Here is my Take on what Feminism Is and Isn’t

What Feminism Is:

  • It is allowing girls to mature biologically and ensuring that she is given an opportunity to acquire the skills for a meaningful and profitable life before marrying her off. So “Child Marriage or Adolescent marriage” is an act that steals the future and life of a girl.
  • It is giving equal rights to boys and girls to get an education
  • The voice of feminism argues that equal opportunities should be given to boys and girls; men and women to flourish and become all they ever dreamed of. What this means is that If men are going to space a woman should also have the same opportunity to fly to space as long as she is got what it takes. When men are in a leadership position and a woman is got the same skills then she shouldn’t be denied stepping into that position simply because she is a woman.
  • Men and women on the same job should earn equal pay, there should be no discrimination based on gender bases.
  • Feminism promotes the well-being of girls and women and speaks against all forms of cultural, traditional and religious beliefs that cause harm to the female gender. These include issues like the right to own property and land; the right to work even though she is a wife; reproductive health rights ( Ending discriminatory and harmful practices like female genital mutilation);
  • Feminism drives and speaks for social justice

Now to what Feminism is not:

  • It is not a war with men; as women, we have fathers, brothers, husbands, and sons.
  • Feminism is not a tool of blackmail against any male a woman wishes to take advantage of.
  • It is not a flag women wave every time we want to have our way.
  • Feminism is not an excuse to not acquiring the necessary skills required to occupy a leadership position. You have got to work for it and be better than the men even so that any male chauvinist in the room will have no choice but to respect your skills and guts.
  • Feminism is not a magic wand in a marriage relationship. Be careful how you use this in a marriage situation. Except in a situation where abuse is the other of the day then a woman can speak up and say no to the injustice and harm.

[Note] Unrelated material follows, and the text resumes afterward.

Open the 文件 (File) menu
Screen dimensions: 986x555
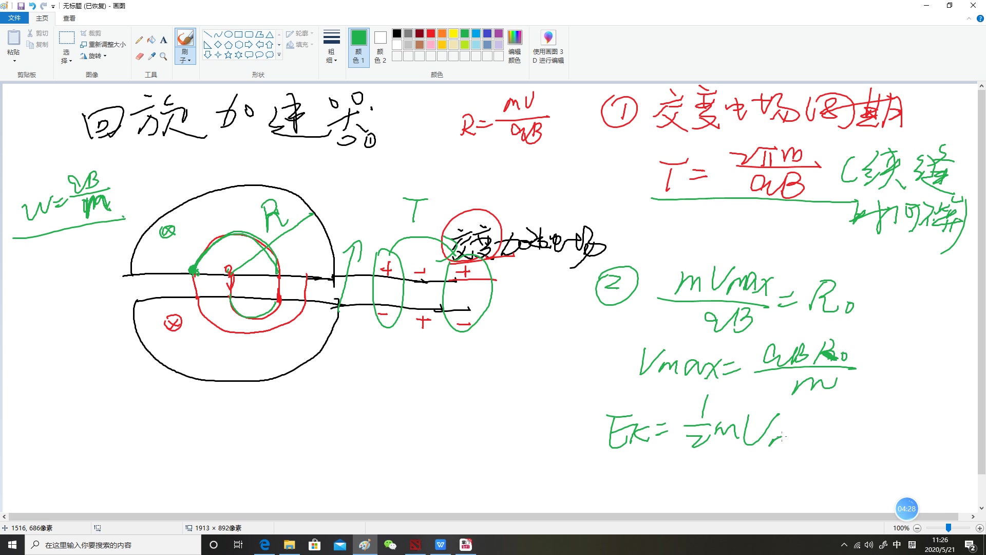pyautogui.click(x=14, y=17)
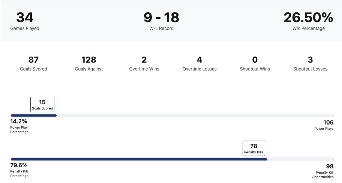
Task: Click the 106 Power Plays total
Action: click(328, 123)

As we say in debate clubs in my secondary school days: “I hope I have been able to convince and not confuse you with my arguments”. 😀Hey …I am only saying we should take things easy; we need each other. Let us all reach out across the table and try to understand one another as men and women and work together!

Adebisi Adetunji (C) Founder Beehyve Empowerment and Development Initiative. Media content provider, Trainer & consultant, Behavioral Change Radio Drama, Communication4Development, Social Media Influencer
Catch me on Twitter @DebisiBusybee
Facebook & email – bisimodupe1975@gmail.com

3 thoughts on “Feminism: What It is; What It isn’t #Opinion

  1. This is a very clear post, with no confusion whatsoever. You did well 🙂 I have never said I was a feminist, although I believe in equal rights for everyone. Getting “equal” anything, I feel, doesn’t work when there is yelling, finger pointing, etc. It puts the opposition on the defense right from the start. Then it’s just arguing back and forth, and noone is heard. Nothing is resolved. Calmer heads prevail but the calmer heads always tend to get drowned out, it seems.